Effects of O ‐methylated (−)‐epigallocatechin gallate ( EGCG ) on LPS ‐induced osteoclastogenesis, bone resorption, and alveolar bone loss in mice

(−)‐Epigallocatechin‐3‐ O ‐gallate ( EGCG ), present in green tea, exhibits antioxidant and antiallergy effects. EGCG 3″Me, a 3‐ O ‐methylated derivative of EGCG , has been reported to show similar biological functions; the inhibitory activity of EGCG 3″Me in a mouse allergy model was more potent than that of EGCG , probably due to the efficiency of absorption from the intestine. However, the functional potency of these EGCG s is controversial in each disease model. We previously observed that EGCG suppressed inflammatory bone resorption and prevented alveolar bone loss in a mouse model of periodontosis. In this study, we examined the role of EGCG 3″Me in bone resorption using a mouse model of periodontitis.
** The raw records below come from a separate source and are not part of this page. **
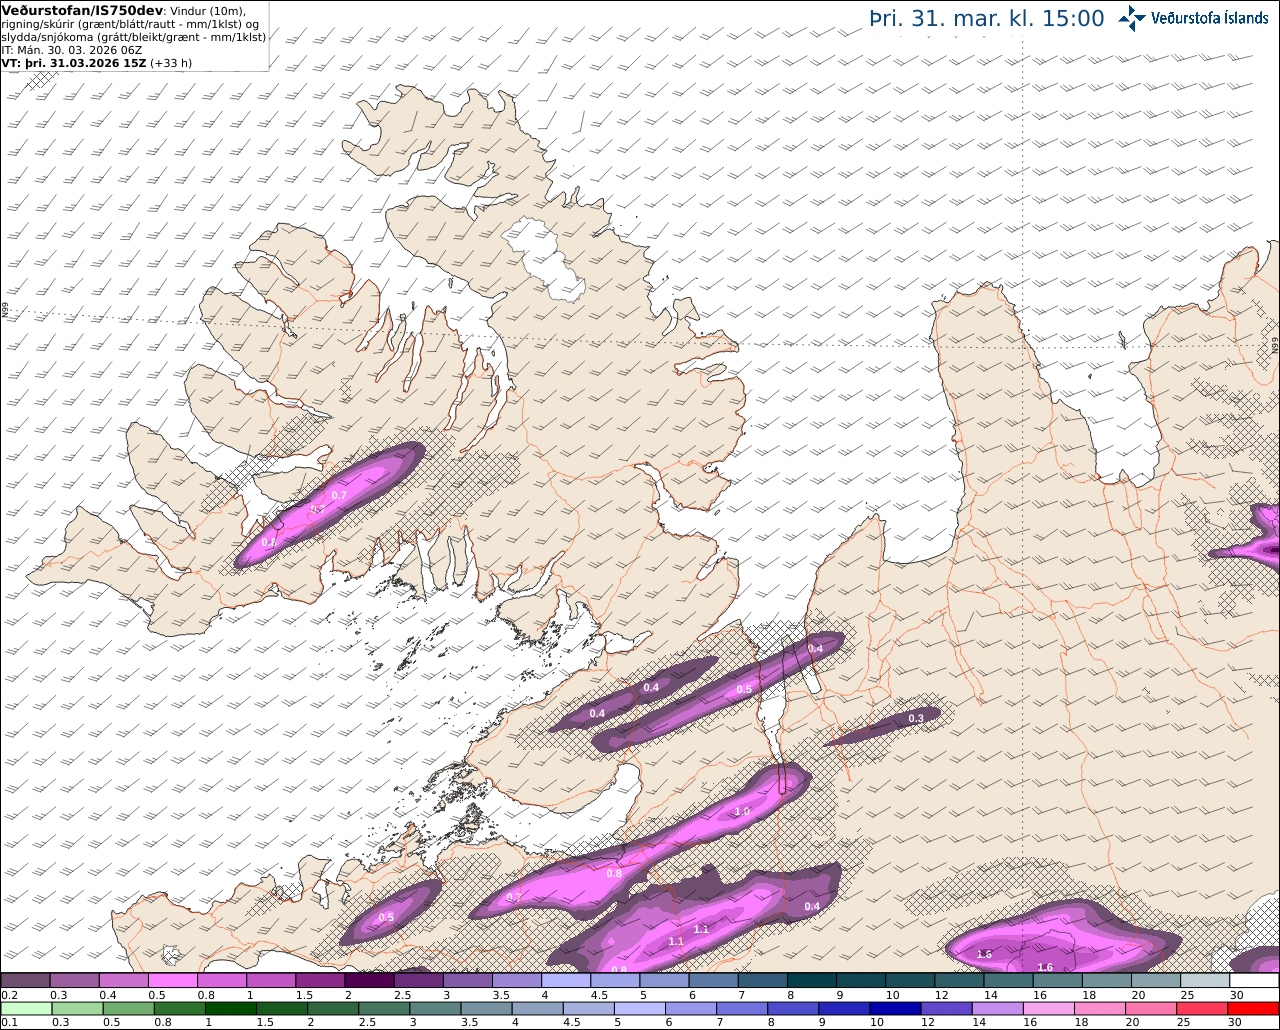Pick the light green 0.1 swatch in lower scale
The height and width of the screenshot is (1030, 1280).
point(25,1008)
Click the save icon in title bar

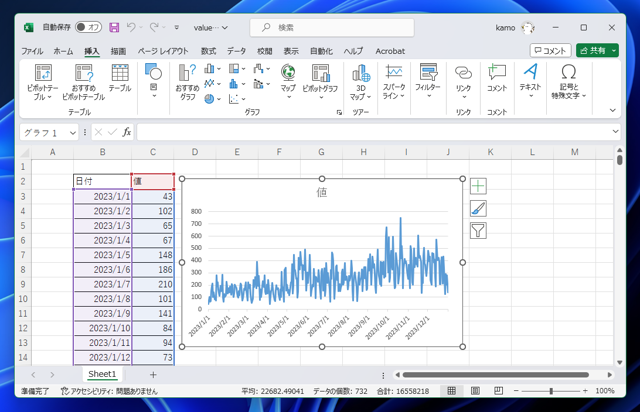(114, 27)
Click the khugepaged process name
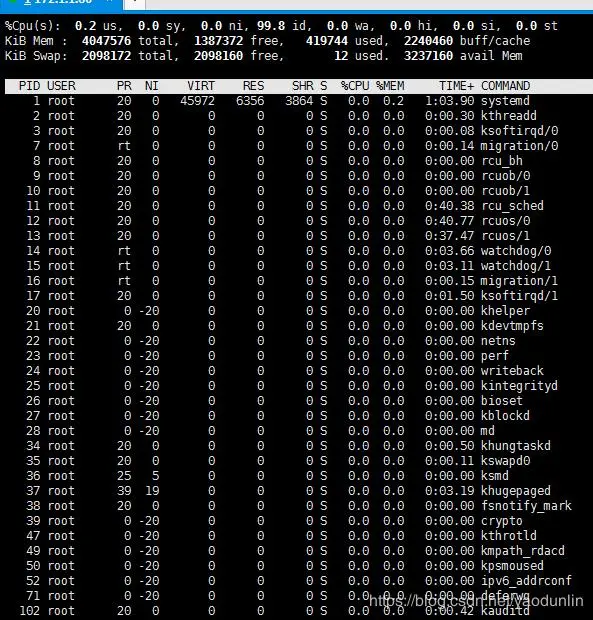Image resolution: width=593 pixels, height=620 pixels. (x=516, y=491)
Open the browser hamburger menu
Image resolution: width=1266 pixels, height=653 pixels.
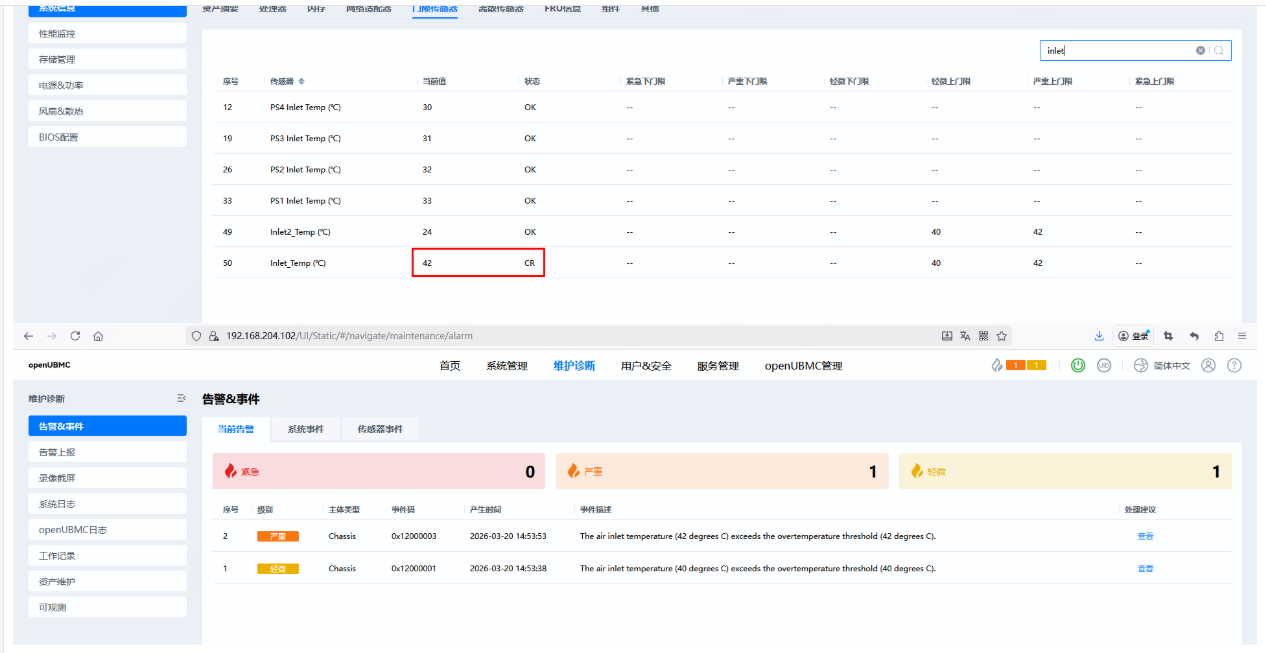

Lipopolysaccharide ( LPS )‐induced osteoclast formation was suppressed by adding EGCG 3″Me to cocultures of osteoblasts and bone marrow cells, and LPS ‐induced bone resorption was also inhibited by EGCG 3″Me in calvarial organ cultures. EGCG 3″Me acted on osteoblasts and suppressed prostaglandin E ( PGE ) production, which is critical for inflammatory bone resorption, by inhibiting the expression of COX ‐2 and mPGES ‐1, key enzymes for PGE synthesis. In osteoclast precursor macrophages, EGCG 3″Me suppressed RANKL ‐dependent differentiation into mature osteoclasts. In a mouse model of periodontitis, LPS ‐induced bone resorption was suppressed by EGCG 3″Me in organ culture of mouse alveolar bone, and the alveolar bone loss was further attenuated by the treatment of EGCG 3″Me in the lower gingiva in vivo . EGCG 3″Me may be a potential natural compound for the protection of inflammatory bone loss in periodontitis.